A Dragons Dogma preview gifted to me by Capcom 11th May 2012 with pictures of me in the Capcom office gaming room, Metro building, Hammersmith, London
I can tell you that this game conforms to genre type and expectation right off the bat from the first weapon you pick up after the prologue, a rusty sword, to the broken skiff, beached and to be found full of gold on the shoreline after you leave your home town with the treasure chest just placed out of view from the road near it. The enemy A.I. is fine but the friendlies aren't so helpful, they still take all of the glory from any battles leaving you to poke at your foes when you can in much the same way that they try to take it all in the Demo.

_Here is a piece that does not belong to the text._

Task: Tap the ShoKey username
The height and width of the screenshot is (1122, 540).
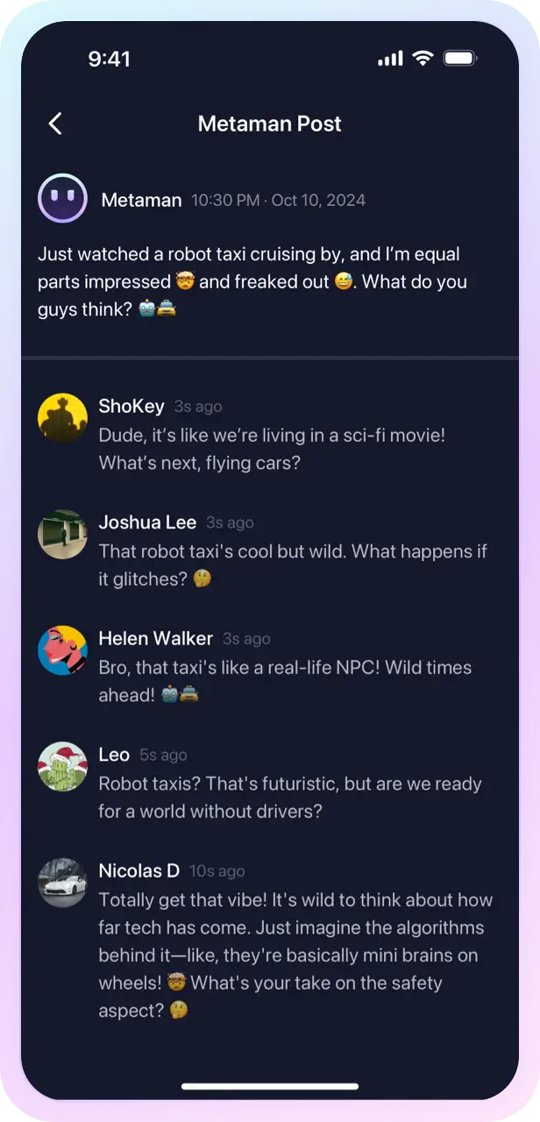Action: pyautogui.click(x=131, y=406)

The combat in the game plays perfectly if you're willing to put the effort in. Not to the extent that you were expected to for Two Worlds but still if you just hack away all sense of realism is lost from the game as your sword sweeps through you allies leaving them unscathed before dropping your foes to their knees or pushing them backwards in groups if you lunge. I was only able to play the fighter class for an hour and a half on the day but I did notice that some of the spells used by the wizard class seemed to require some complexity in target selection to deploy. I got to see plenty though, enough to be able to say quite comfortably that this game is better than Risen and more fun to play than Two Worlds with a better combat system than any of the Fable games but it isn't entirely free roaming. I found myself playing through zones of sorts being constrained by watersides, cliffs and fortifications which the game designer used to funnel me into set pieces.
I was very impressed by the A.I. of animal foes which attack in groups before backing off to attack again so they're lethal at night jumping into the effective radius of your light source, attacking and then dropping into bushes so that you can't see them. That just happens but when the undergrowth is rough these smaller foes are more deadly than the large set piece enemies.
There are plenty of objects to find and there is a crafting system although I didn't use it all sorts of things can be picked up including some things that you might not expect to need as an adventurer but there are nowhere near as many things as in Oblivion. Some item are hidden but most of them can be found in crates, they consist of herbs, potions, useful items and gold. What's really nice about this game though is not the depth of it or the quantity of items available but that it plays really well and is the most realistic adventuring game, with a uniquely lovely combat system, available on XBOX. The sword slashes feel real while it's just arcade enough to be fun and is heavy enough to put a sense of the ominous into the dungeons in it and to give a sense of opportunity to the wilderness areas it provides all in graphics which are very good while being fully rendered all of the time. Get it if you like Risen, Fable or Divinity II and you really want a thrill when your favourite FPS or third person action game is off. It's a brilliant second choice for the mainstream and a must for the roleplay niche limited to only playing games on XBOX.